ID fraudsters beating AVS trap

Research by e-security software vendor ClearCommerce Europe has found an almost 80% increase in fraudulent payments that have been validated with Address Verification Systems (AVS).

Systems that verify a customer's billing address with an address on record are currently the most widely used fraud detection system for online retailers in the US. But, according to the ClearCommerce Fraud Data Consortium (CDC) - a database of Internet transactions compiled from online merchants - the rise in ID theft means that fraudsters are increasingly gaining access to cardholder billing information, allowing them to sail through AVS screening.

The research shows that most merchants trust orders with a full address match, so fraudsters who assume cardholder's identities can escape checks.

The vendor says the rise in identity theft has created new avenues for fraudsters to commit online crime and that a single fraud-prevention system, such as AVS, will not protect merchants from fraud.

ClearCommerce recommends that online merchants implement a multilayered fraud-detection system that includes order-screening rules, merchant-configurable velocity checks, neural network risk scoring, international IP address location and an automated order review assistant to address fraudulent activities.

In addition, mechants should set up a 'negative database' that contains key information from previous fraudulent orders such as shipping addresses, e-mail details, IP address and credit card numbers.
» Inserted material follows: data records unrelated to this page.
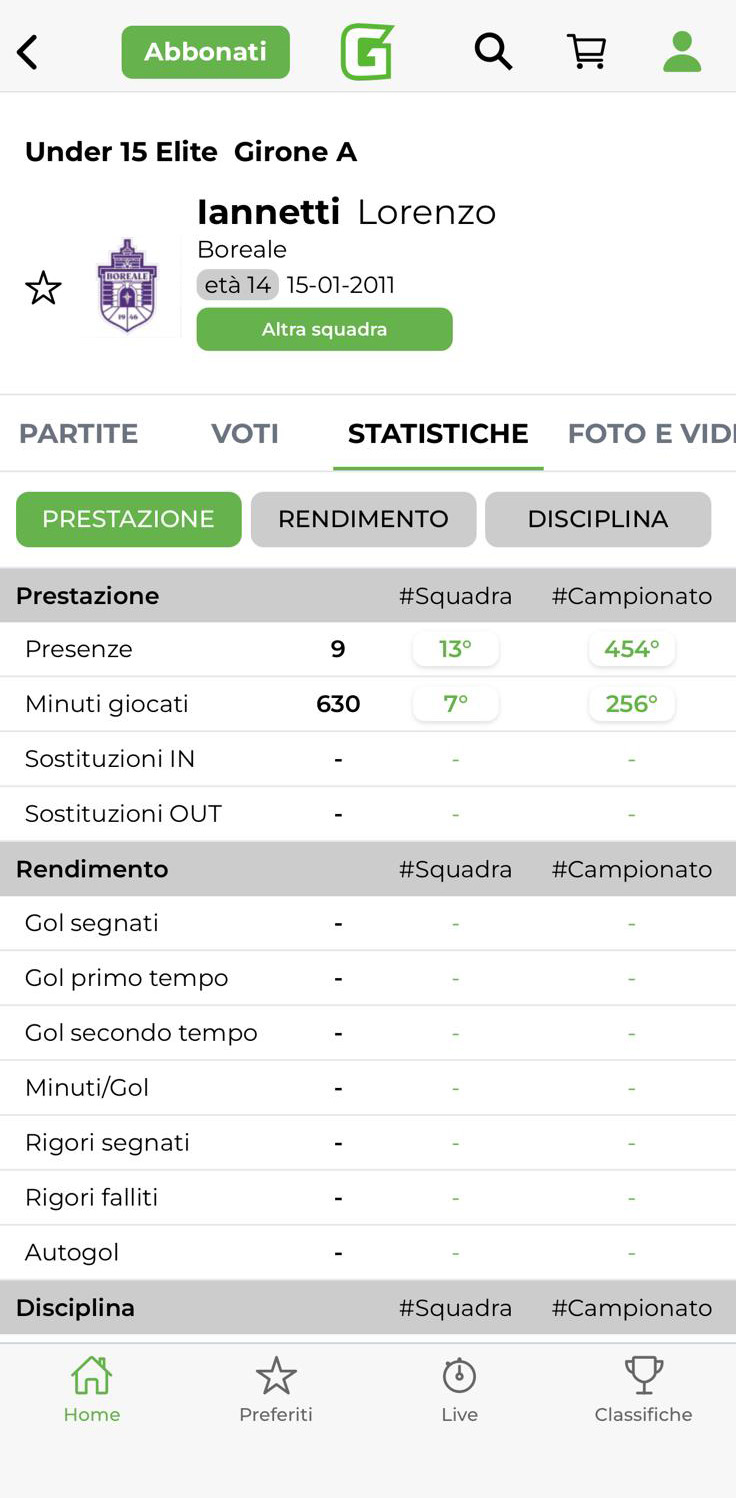Select the RENDIMENTO filter

point(363,519)
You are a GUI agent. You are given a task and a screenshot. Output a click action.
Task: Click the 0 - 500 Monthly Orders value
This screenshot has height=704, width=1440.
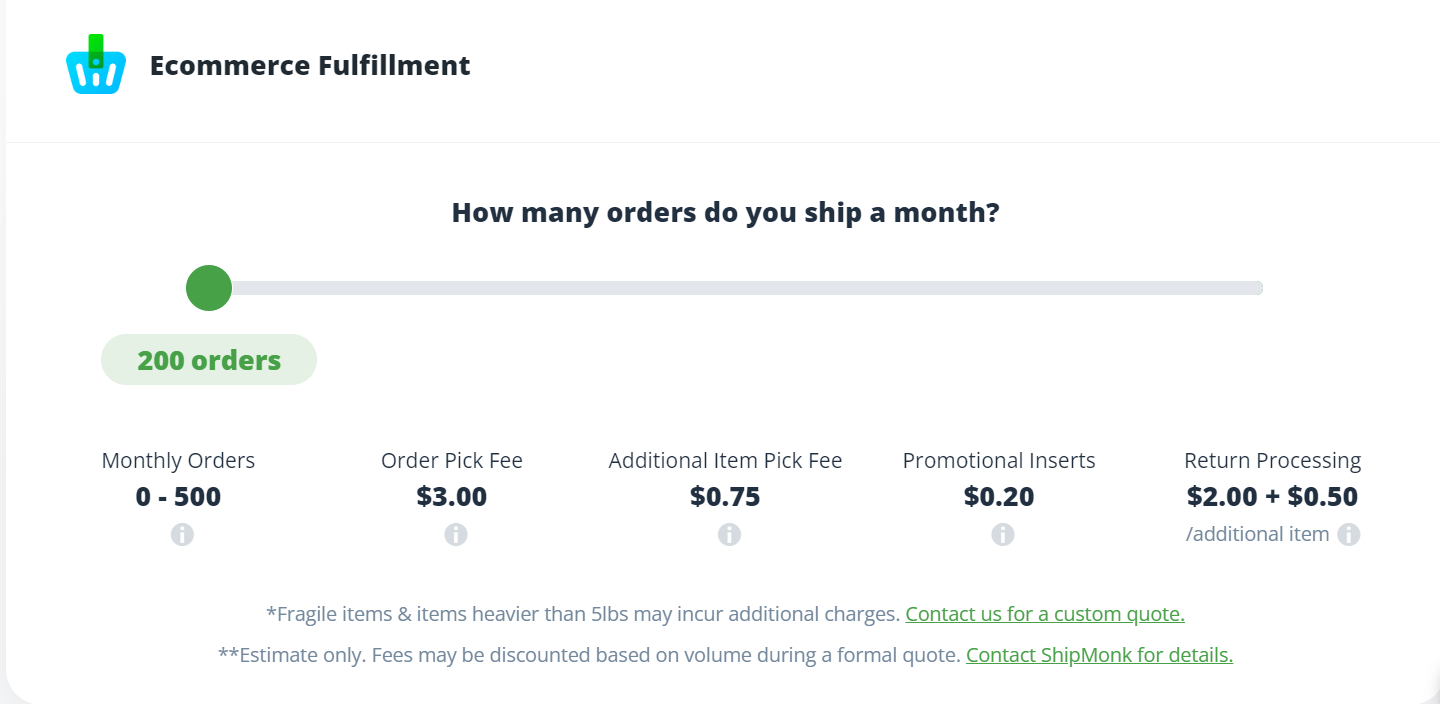[x=178, y=497]
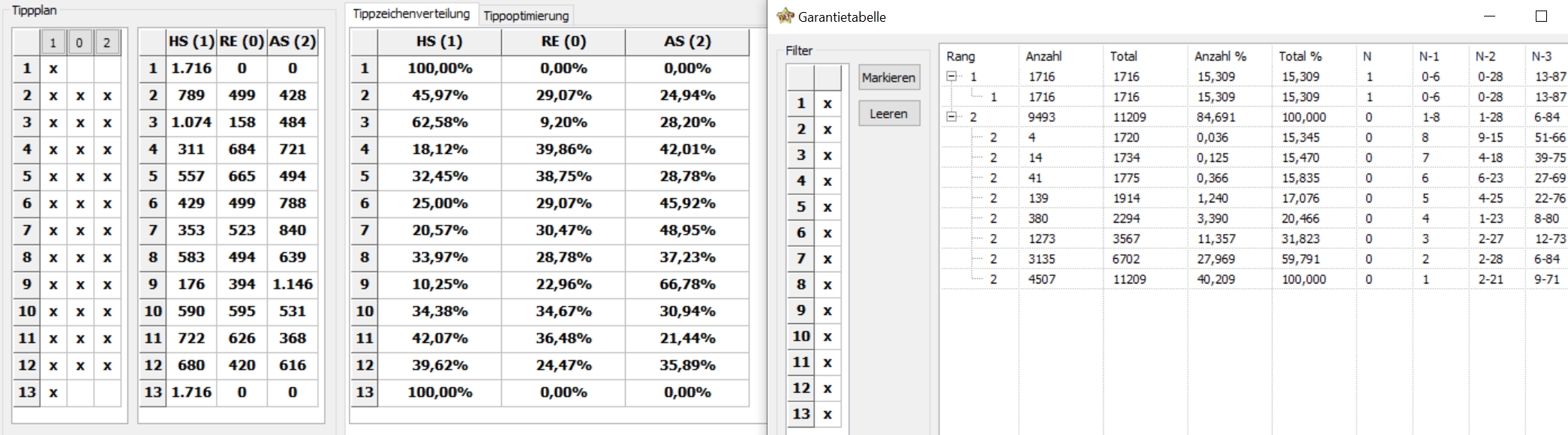Collapse the Rang 2 tree node
This screenshot has height=435, width=1568.
pyautogui.click(x=951, y=117)
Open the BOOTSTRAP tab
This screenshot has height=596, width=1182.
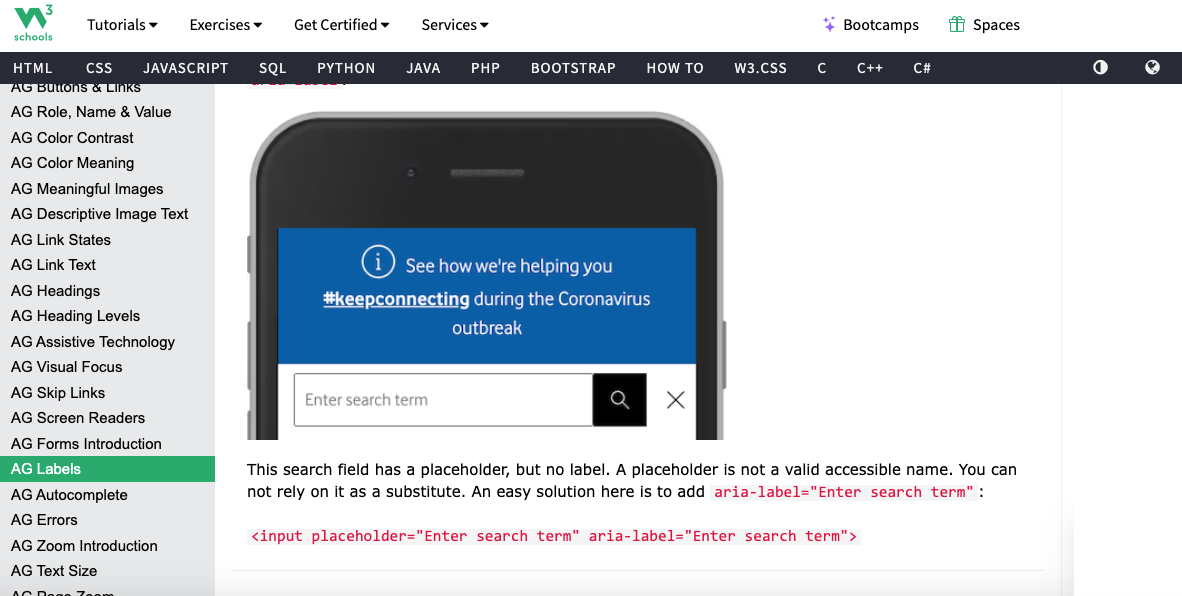573,68
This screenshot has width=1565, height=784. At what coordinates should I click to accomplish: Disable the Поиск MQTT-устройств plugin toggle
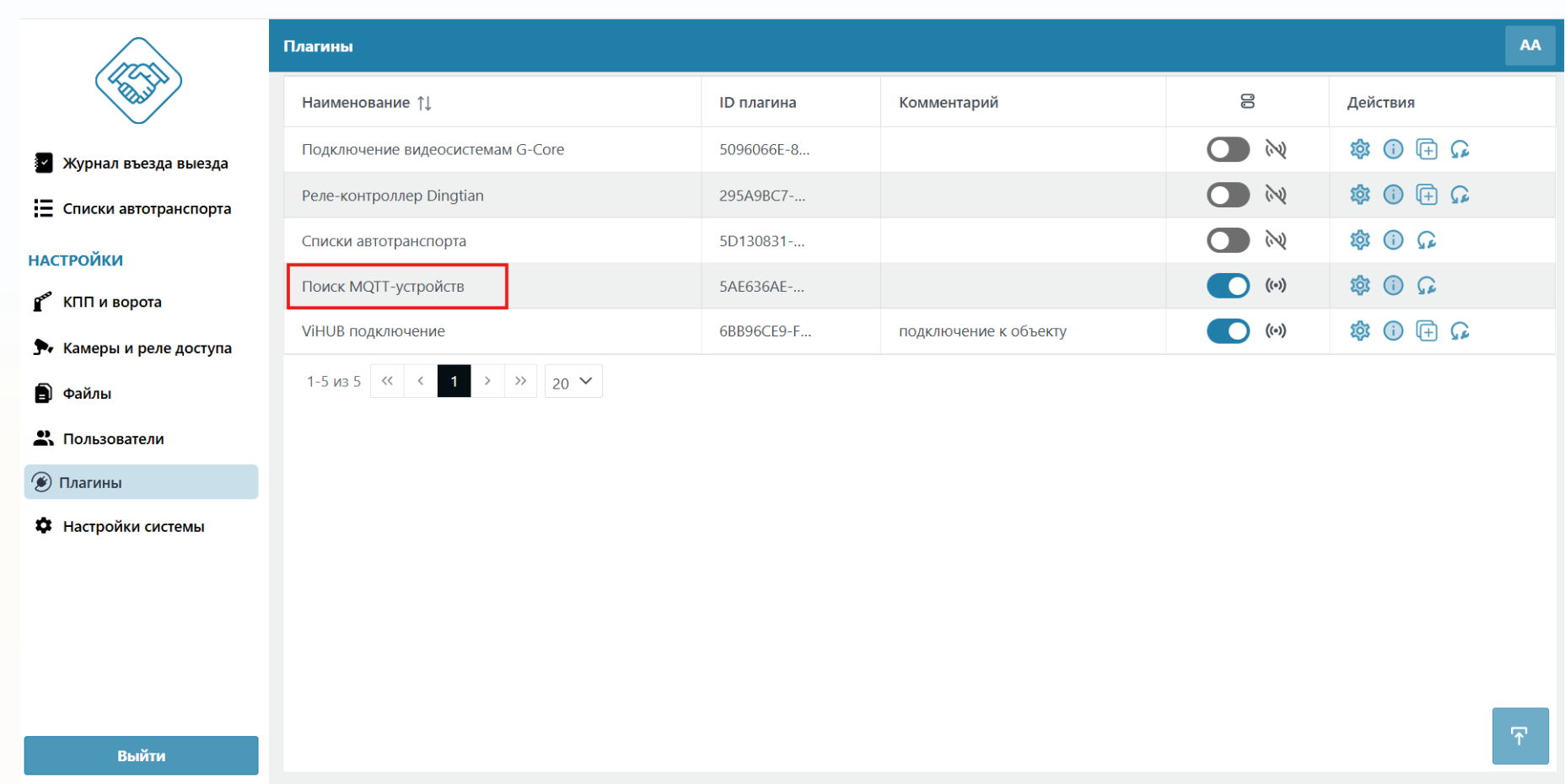coord(1228,286)
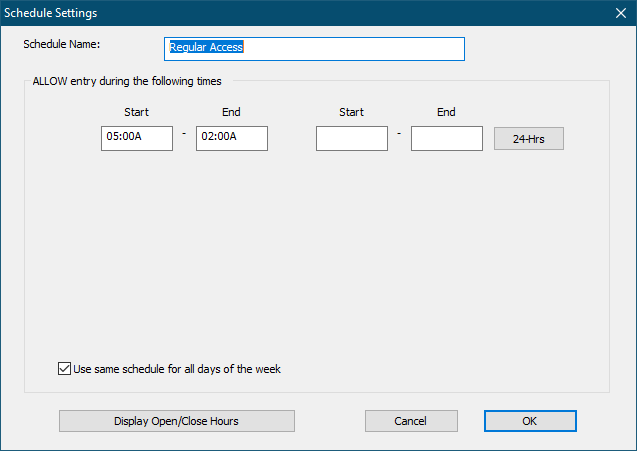Cancel the schedule changes

coord(411,421)
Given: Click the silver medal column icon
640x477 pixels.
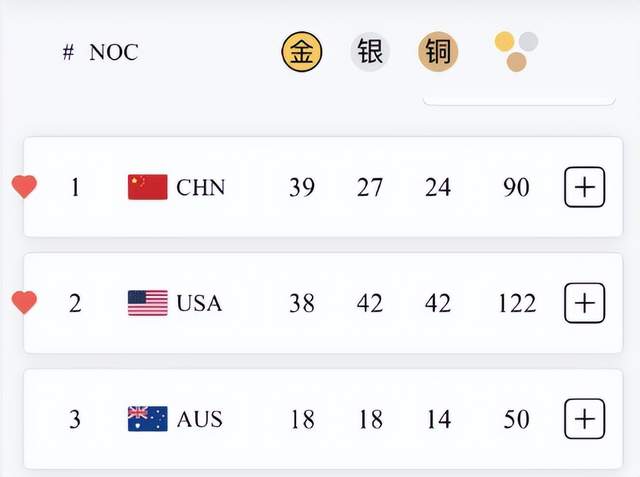Looking at the screenshot, I should click(370, 52).
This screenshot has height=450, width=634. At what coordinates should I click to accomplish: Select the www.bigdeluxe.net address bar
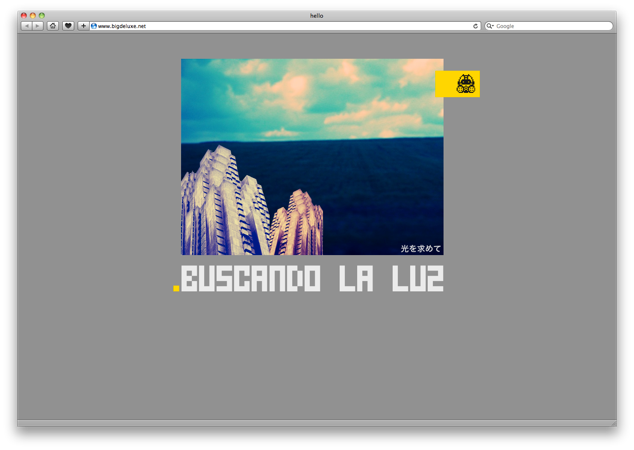tap(280, 26)
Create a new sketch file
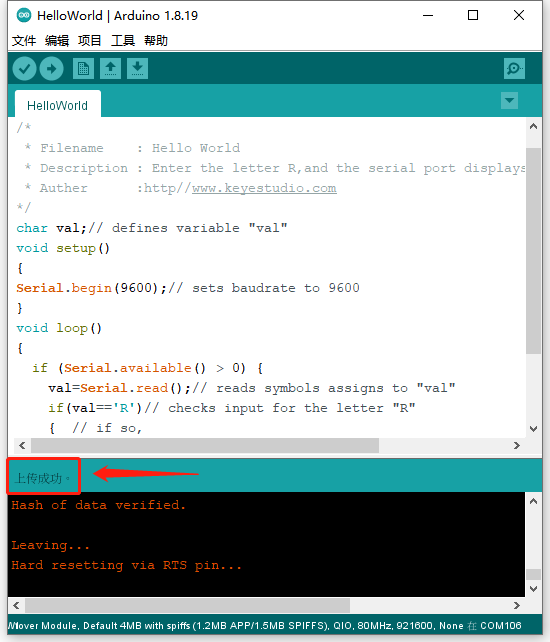This screenshot has width=550, height=642. point(84,68)
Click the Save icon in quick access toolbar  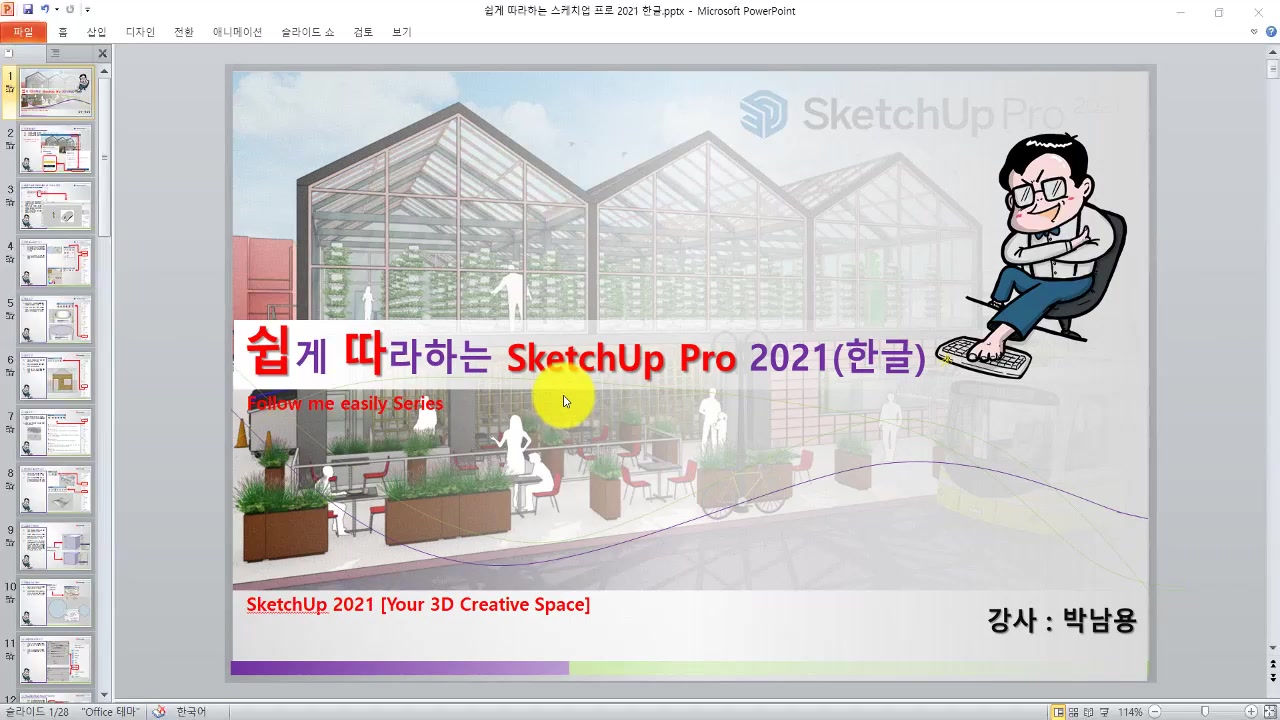coord(28,10)
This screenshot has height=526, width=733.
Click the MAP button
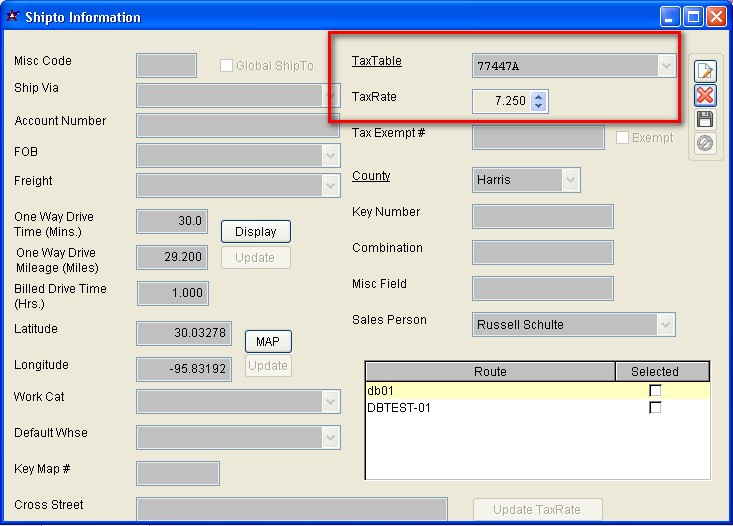pyautogui.click(x=267, y=342)
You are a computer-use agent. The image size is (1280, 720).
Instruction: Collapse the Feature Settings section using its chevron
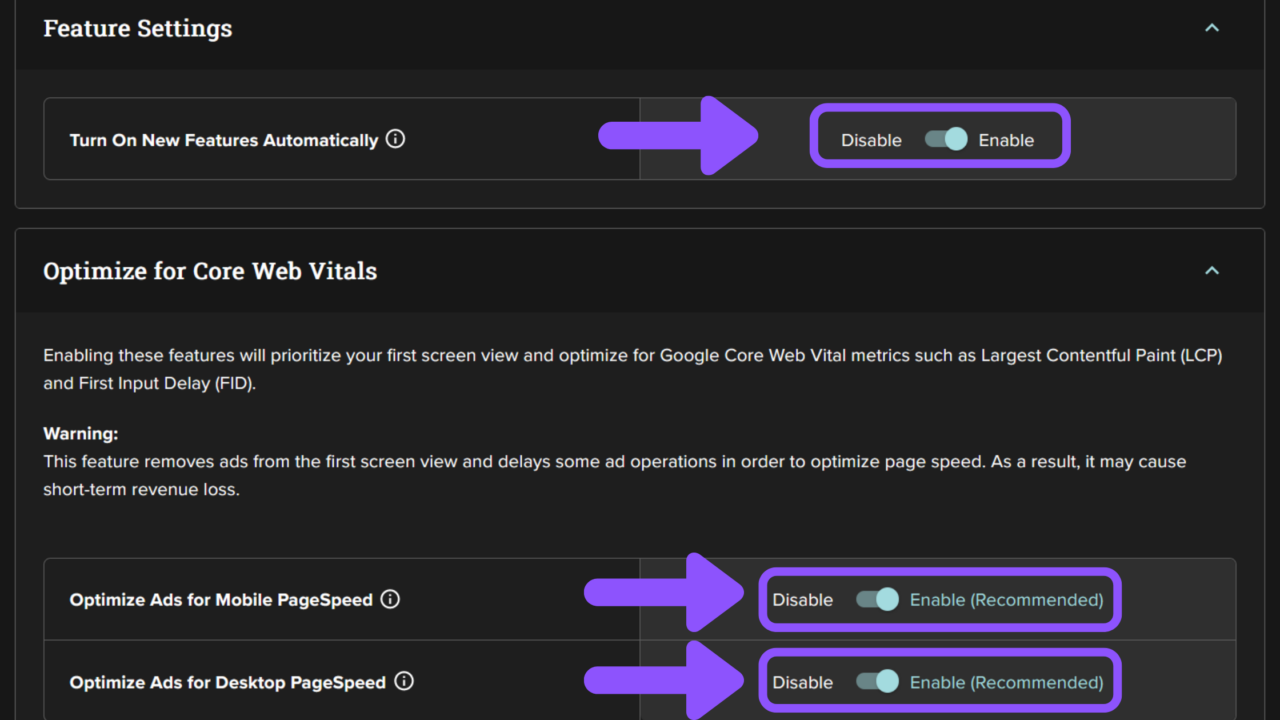click(1211, 28)

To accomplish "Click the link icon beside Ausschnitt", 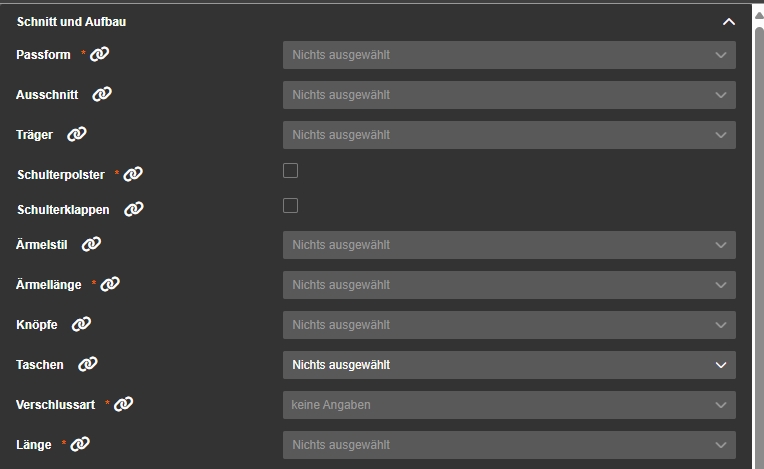I will (102, 95).
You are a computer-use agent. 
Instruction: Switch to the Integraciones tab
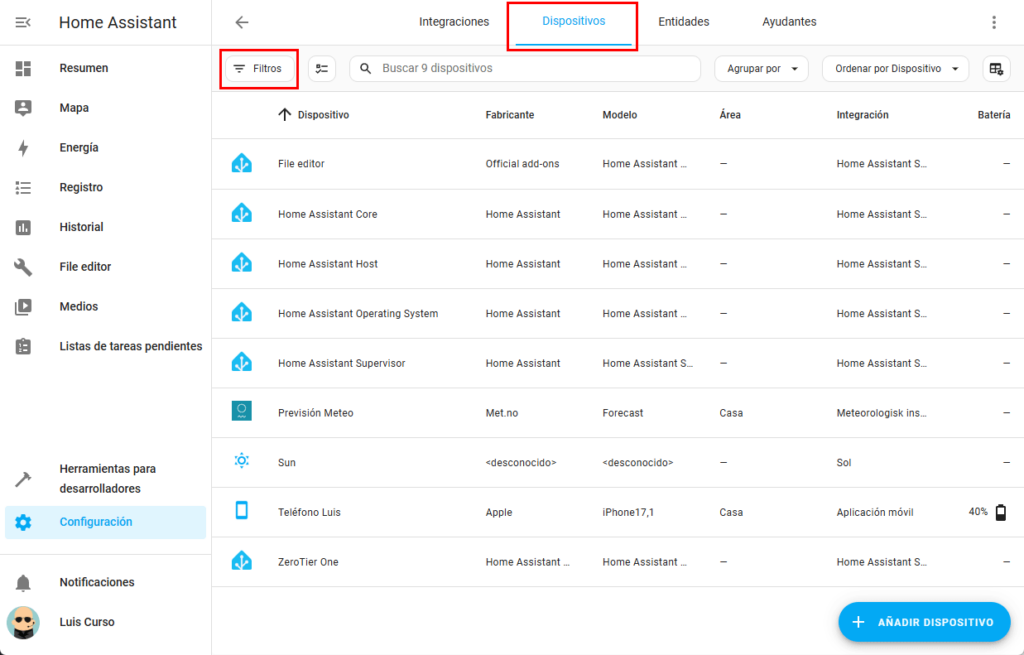[454, 22]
New orders should be compared to the negative database and those that have matching characteristics should be flagged for review.

Alan Smith, business development director, ClearCommerce Europe, says fraudsters zero in on merchants to attack quickly without warning, resulting in a significant financial impact.

"Informing retailers that reliance on AVS screening is not a complete fraud solution is one way to begin to combat the problem," says Smith.